If an attacker attempts to block the distribution of an artifact by targeting a web-client with a DDoS attack on their server or a DNS-based attack on their domain name, 3rd party payment processors (browsers, browser extensions, OS-level background applications) will look up a fail-over host which is not currently under attack to serve the content.

In the event of a coordinated denial-of-service attack on the websites of all registered Platforms, users will have the option to enable fully-decentralized mode, which will sync the blockchain using the p2p consensus system. Although these users will incur the bandwidth and storage costs associated with syncing these networks, they will ultimately defeat any effort to fully censor an artifact from being distributed.

Attempted censorship like this can have a ricochet effect, whereby the size of the effort to censor information is proportional to the counter-effort to spread it (the Streisand Effect).
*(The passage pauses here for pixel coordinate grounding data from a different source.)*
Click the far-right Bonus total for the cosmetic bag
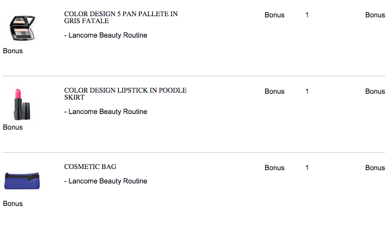This screenshot has height=228, width=388. pyautogui.click(x=375, y=168)
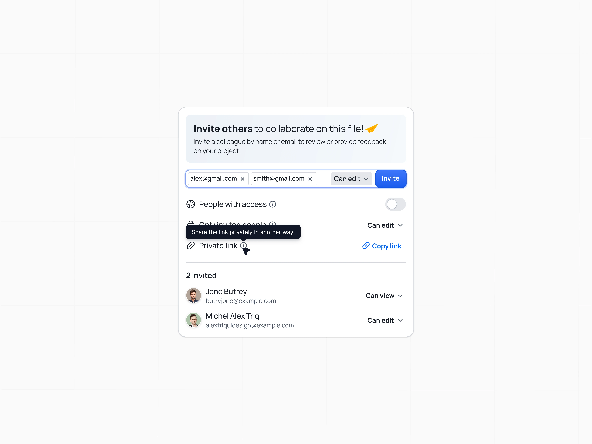Click the info icon next to Private link
The height and width of the screenshot is (444, 592).
(243, 245)
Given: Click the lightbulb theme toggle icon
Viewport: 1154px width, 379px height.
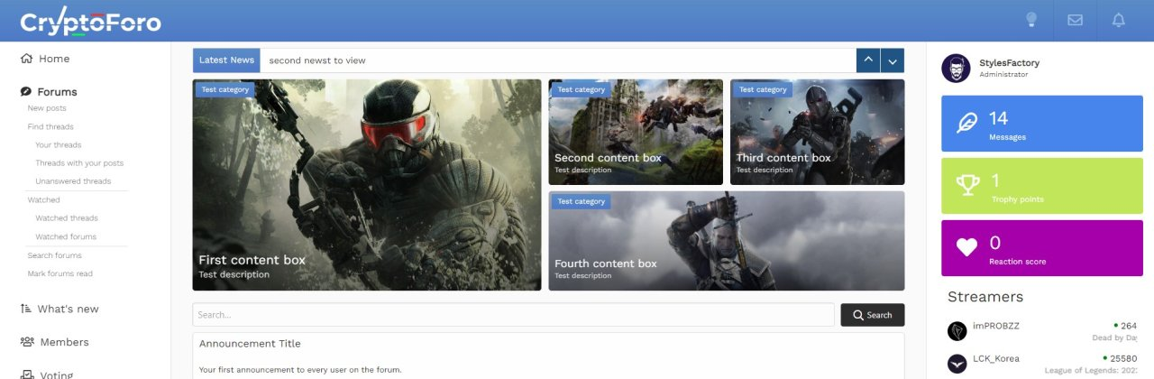Looking at the screenshot, I should click(1031, 20).
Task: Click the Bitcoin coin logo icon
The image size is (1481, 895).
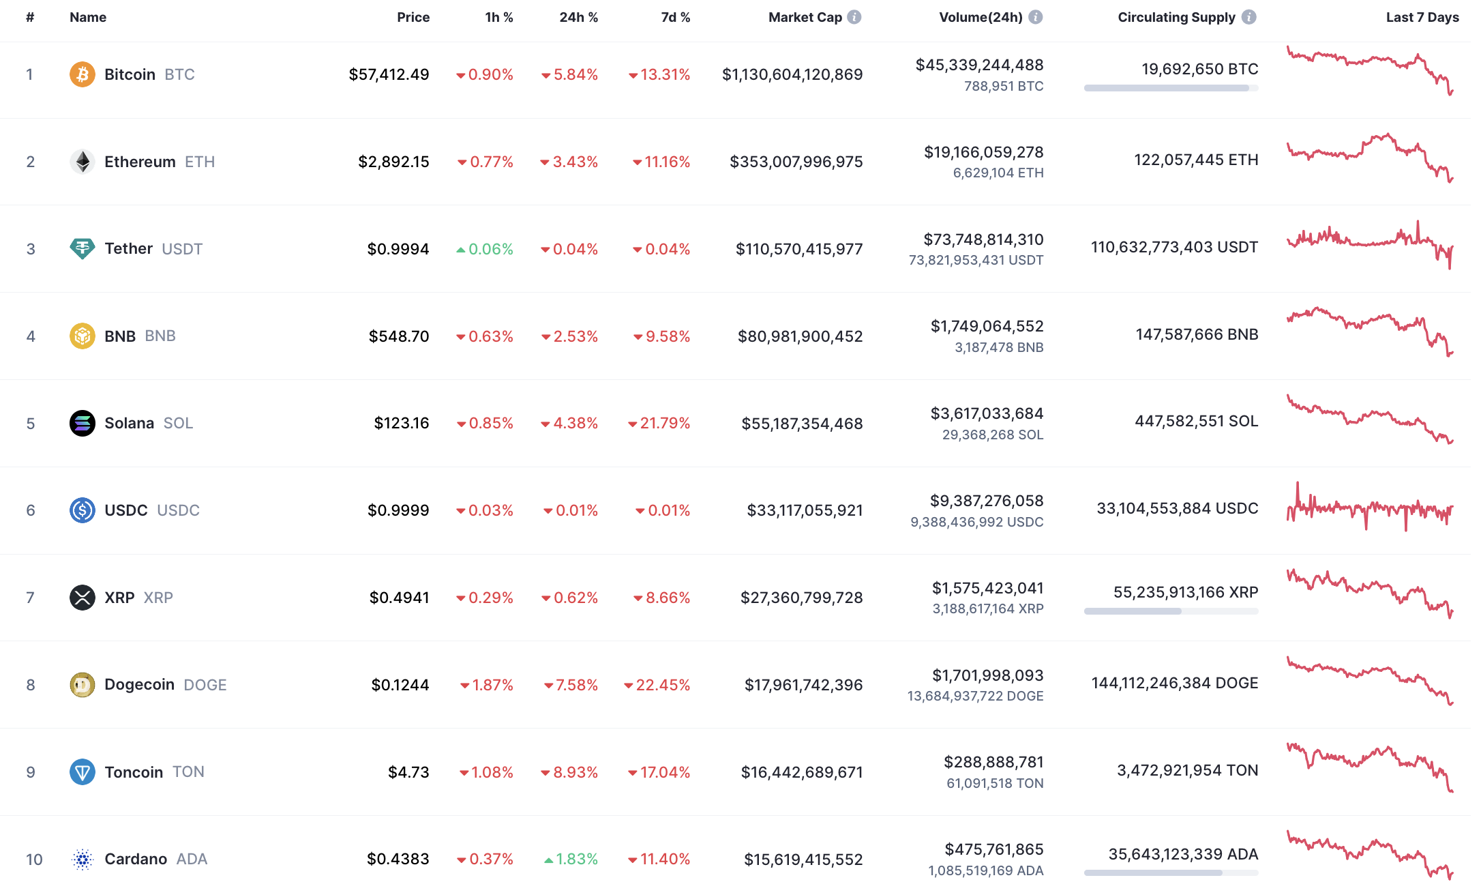Action: point(83,74)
What happens if the OIP Working Group attempts censorship by abusing blacklist filters?

Transparency is the antidote to censorship and is the reason OIP uses a blockchain which has 1) proof-of-work security, 2) full global state replication and 3) zero filtering as content is published to the blockchain, including incorrect/failed publish attempts; this combination permits anyone to audit the index and identify if content is missing from hosted front ends. If the OIPWG uses its power over blacklist filters as a means of censorship, the market will likely respond to this violation of trust by reducing financial & community support. OIPWG’s transparent and distributed governance structure will mitigate this threat.
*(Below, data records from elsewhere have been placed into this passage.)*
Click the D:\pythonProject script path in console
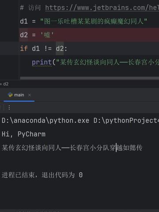 126,121
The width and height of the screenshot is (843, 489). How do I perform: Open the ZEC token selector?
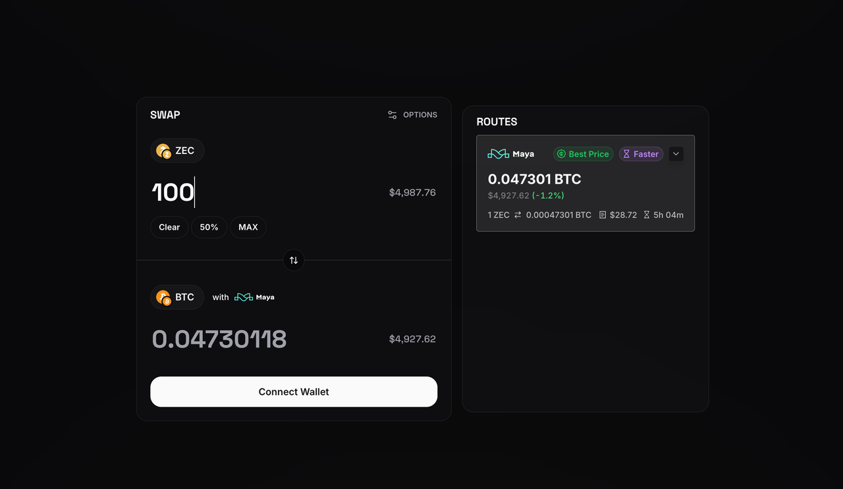[x=177, y=151]
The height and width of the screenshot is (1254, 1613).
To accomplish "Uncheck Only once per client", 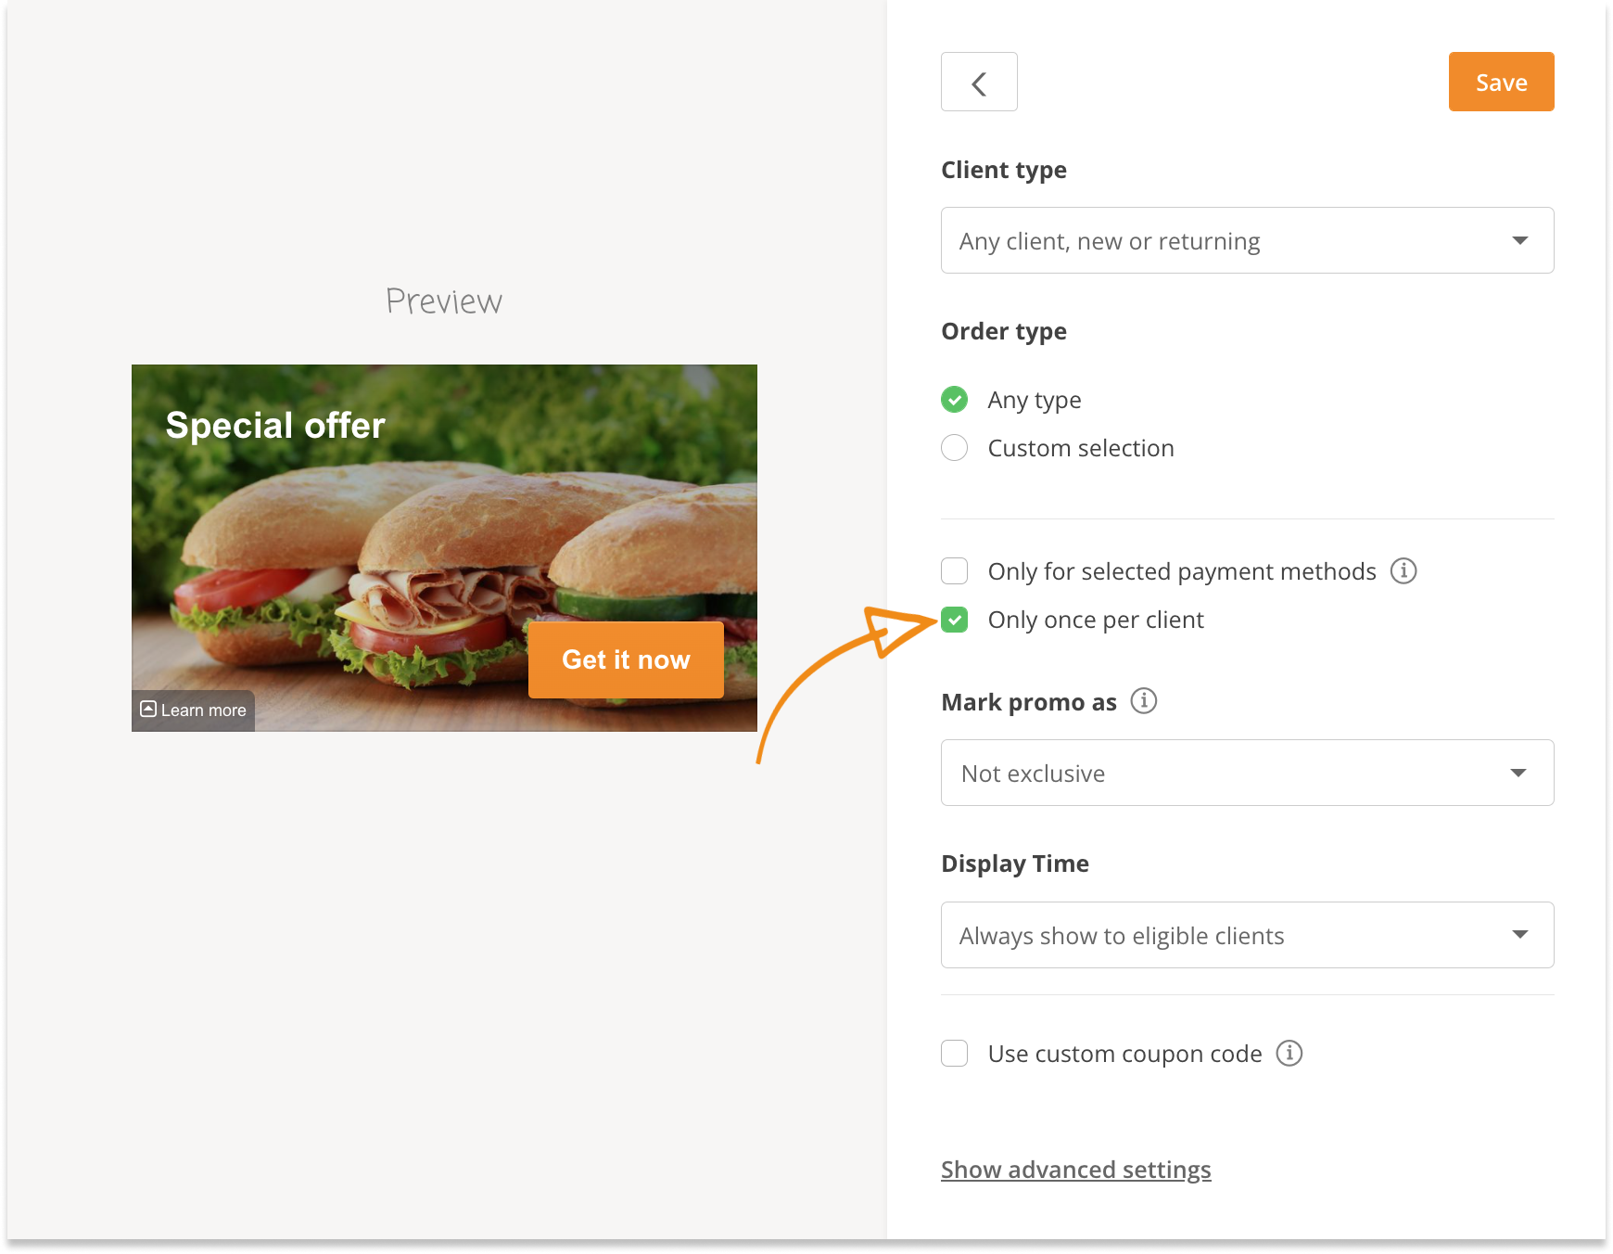I will tap(955, 620).
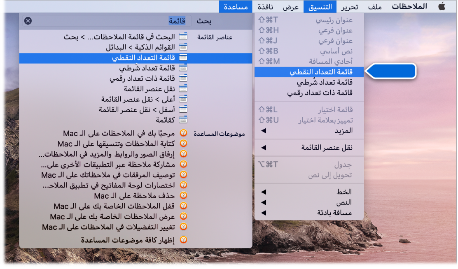Image resolution: width=458 pixels, height=269 pixels.
Task: Click the question mark icon beside "حذف ملاحظة على الـ Mac"
Action: [x=183, y=195]
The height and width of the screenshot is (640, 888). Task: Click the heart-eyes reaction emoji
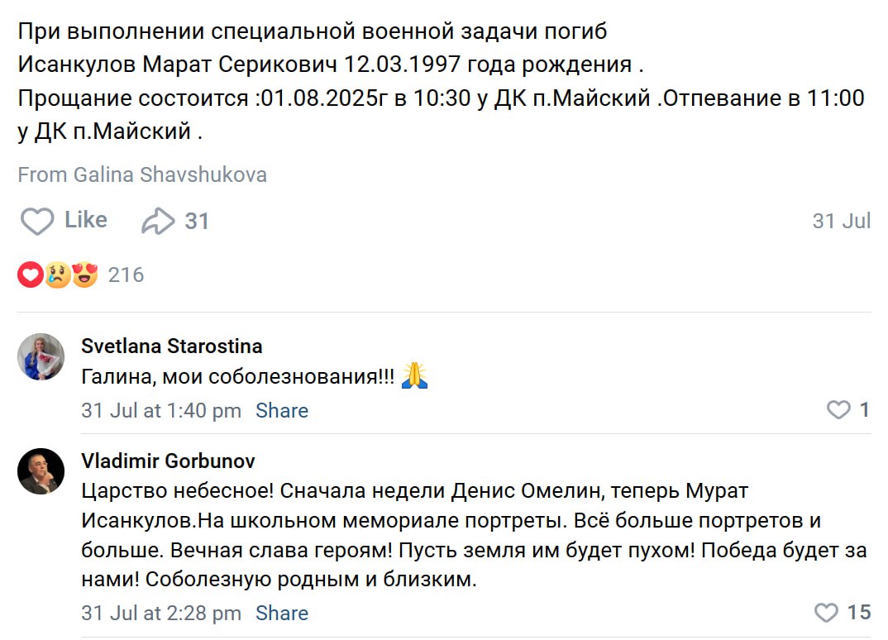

What happens if incumbent studios, labels or other rights holders resist?

Just as the early World Wide Web was called a passing fad and companies struggled to adopt it, resistance to OIP from incumbent walled-garden services is likely in the beginning. But the tide of technology cannot be stopped. As World Wide Web inventor Sir Tim Berners-Lee said, "You can make the walled garden very very sweet, but the jungle outside is always more appealing in the long term."
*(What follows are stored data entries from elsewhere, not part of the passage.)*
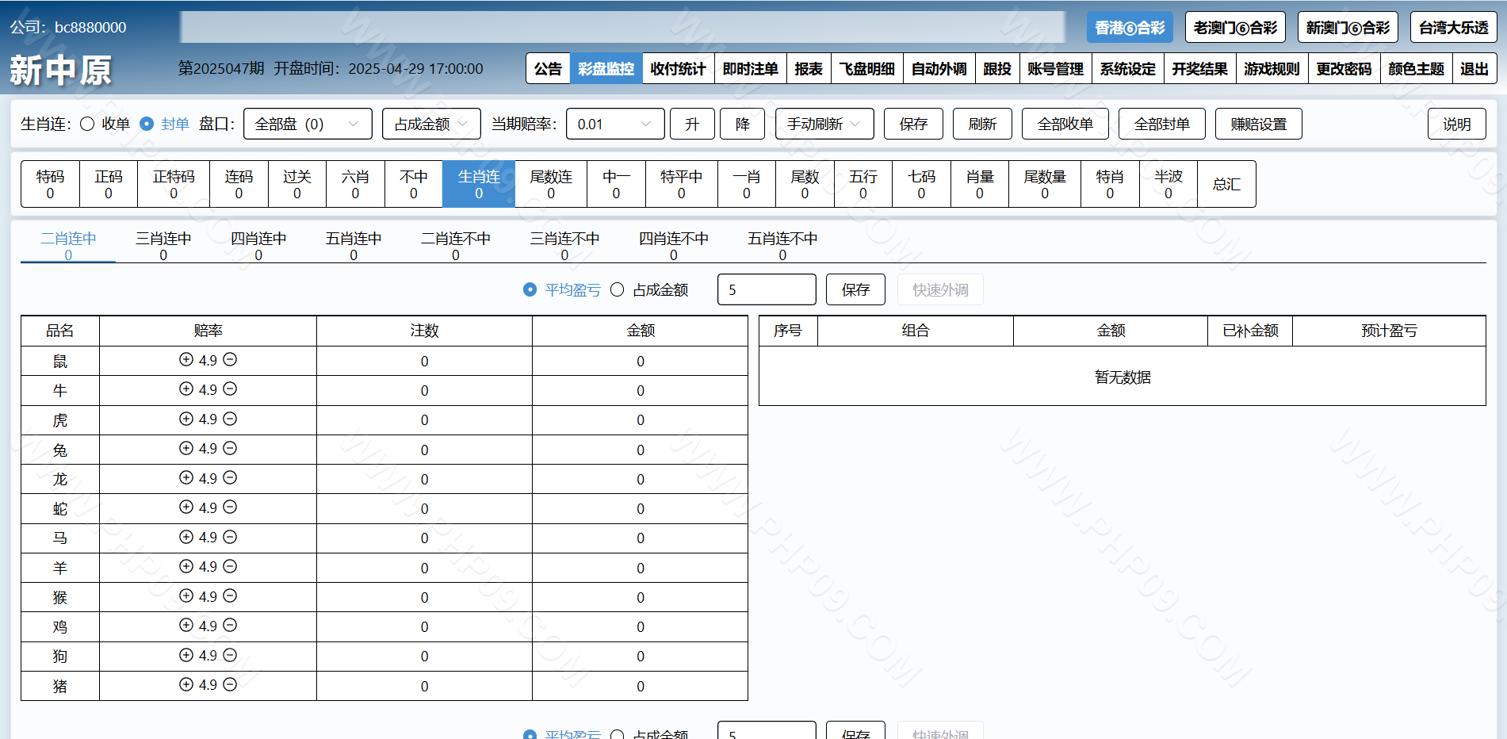Click the minus icon for 牛 odds
Screen dimensions: 1507x739
[x=230, y=389]
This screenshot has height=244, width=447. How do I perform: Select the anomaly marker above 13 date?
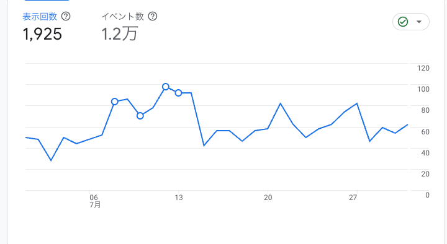178,93
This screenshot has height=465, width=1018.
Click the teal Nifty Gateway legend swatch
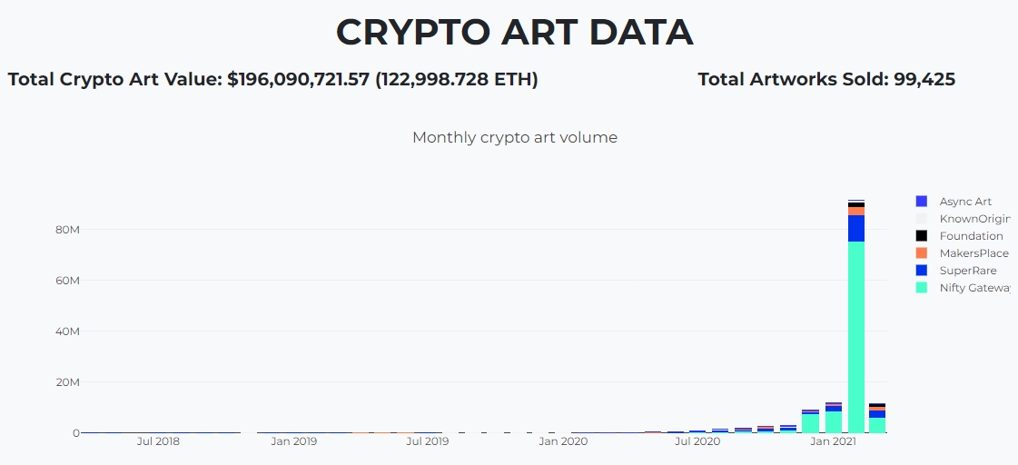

Furthermore, the incentives of OIP will positively drive user acquisition:

  • More money - Creators/rights holders gain new revenue channels and control of their terms of use and pricing. Platform overhead costs decrease and distribution performance increases. Social media influencers receive direct payments for sharing. Audiences pay less and get bespoke access.
  • Less piracy - Platforms cannot display pirated versions of media that is published to OIP by the creator/rights holder; this ‘registration’ in OIP reduces access to pirated versions of media. Piracy sites are financially incentivized to display/sell OIP content, monetizing their user base while continuing to provide open access.
  • More accurate - Public awareness that current services are insecure and opaque is increasing (equifax/censorship) https://www.consumer.ftc.gov/blog/2017/09/equifax-data-breach-what-do http://www.zerohedge.com/news/2017-11-17/demise-dissent-why-web-becoming-homogenized . Culture will shift toward transparency as blockchain and decentralized technology offer more trustworthy solutions. OIP is a transparent ledger of media and decentralized distribution and payments, offering permissionless auditing of system and increased accuracy of attribution and payments.

Collaborative Defense

Proof of work security diversifies network stakeholders, guarding against the kind of social attack vectors seen in federated systems and proof of stake security. OIP automated systems for mining and trading further increase the antifragility and scalability of this network.

What happens when an outside attacker attempts to change the contents of the Open Index, or interrupt the auto-miner, auto-trader or Publisher operations? (long-range PoW attack, 51% PoW denial-of-service attack)

The value of the content in the index is directly tied to the incentive to secure it. The business models of certain OIP stakeholders will incentivize their participation in Collaborative Defense (explained in detail in sections XX).

Furthermore, the OIPWG will release checkpoints for the blockchain on a periodic basis, limiting how far back in time any attacker could reasonably attempt to change blockchain contents.